• What you are asked to do
Arrange every line of the material below as a numbered list, skipping any blank lines. Leave the pictures out of your answer.

• Entries supplied
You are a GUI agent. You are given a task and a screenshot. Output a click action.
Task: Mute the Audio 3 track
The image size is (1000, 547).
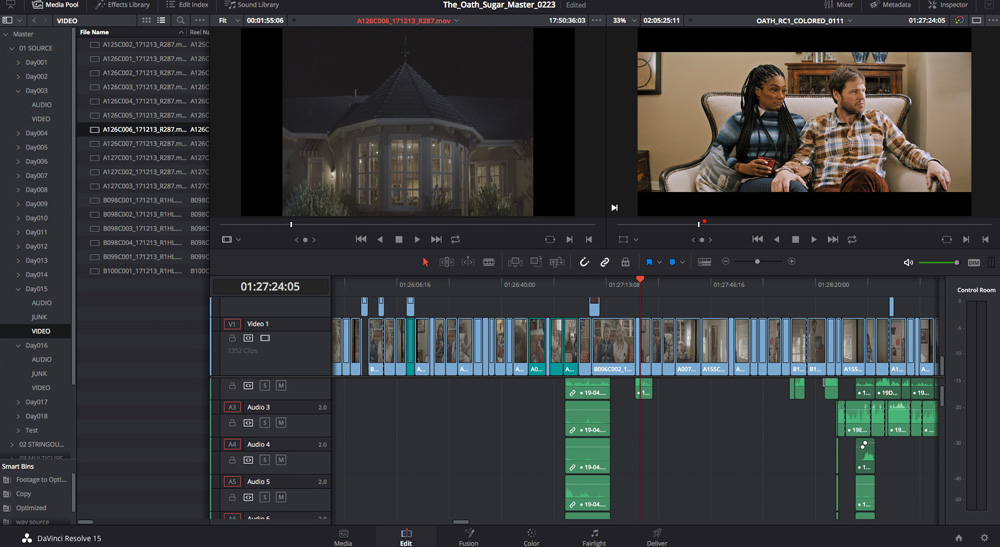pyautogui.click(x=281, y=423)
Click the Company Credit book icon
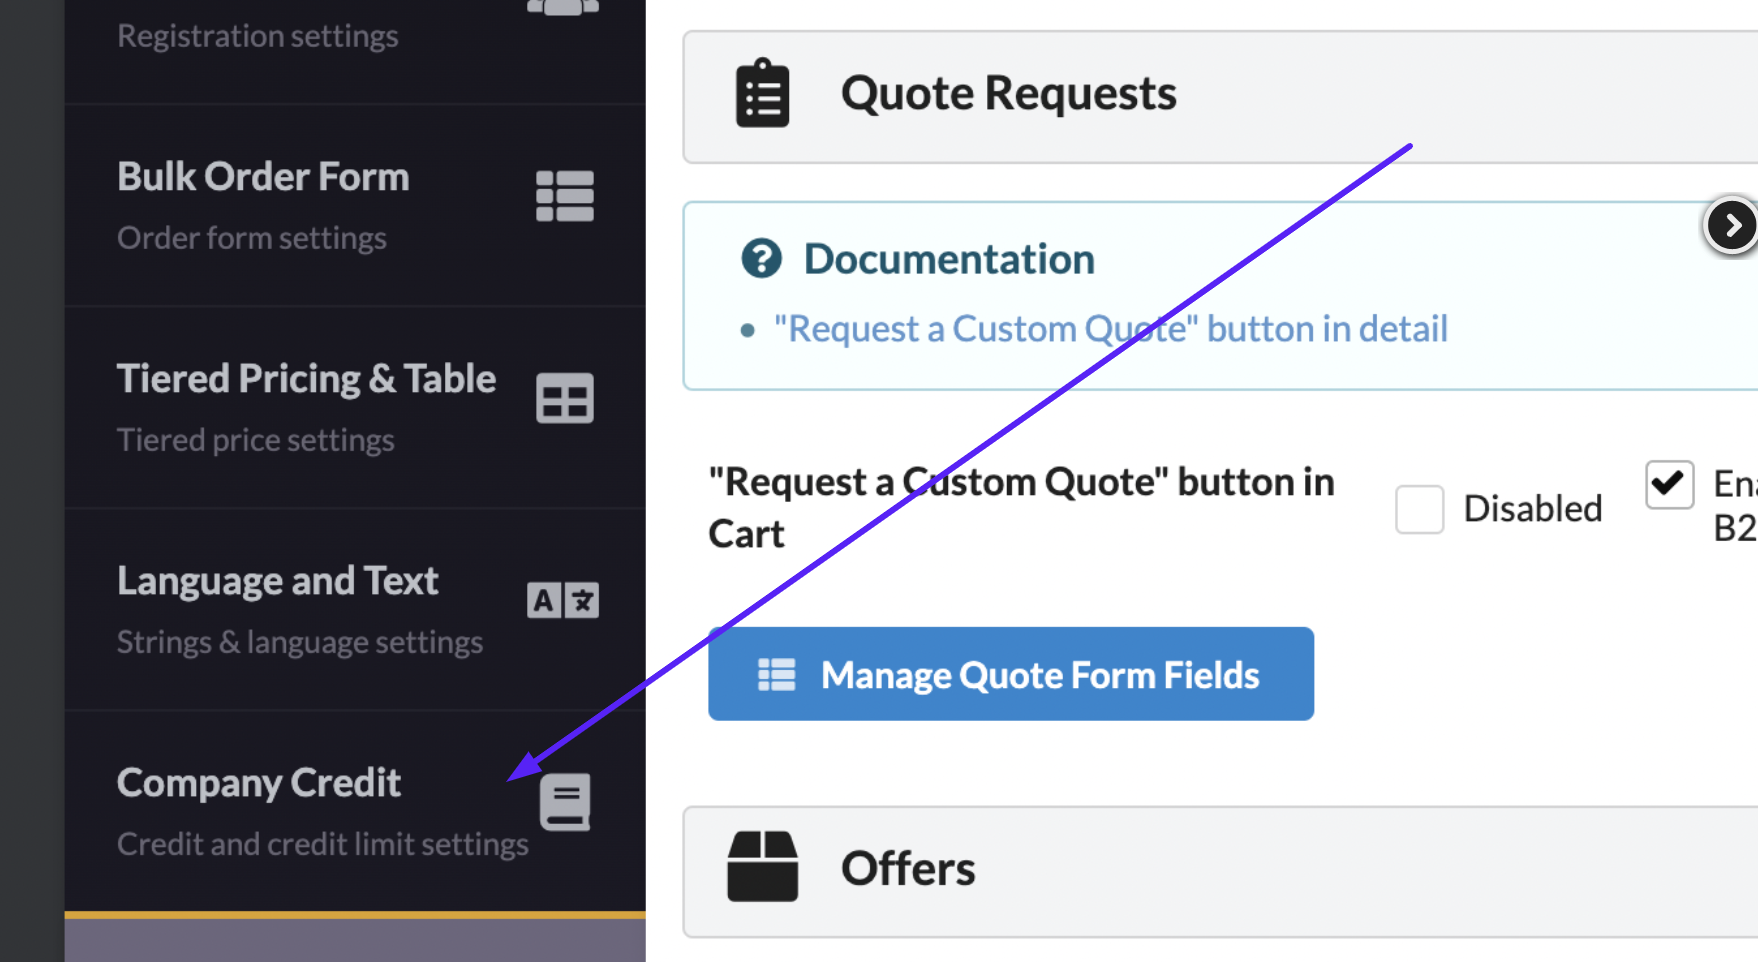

• Output for this task
1. You are a GUI agent. You are given a task and a screenshot. Output a click action.
2. Task: Mute the Audio 3 track
3. The image size is (1000, 547).
4. pyautogui.click(x=281, y=423)
5. Click the Company Credit book icon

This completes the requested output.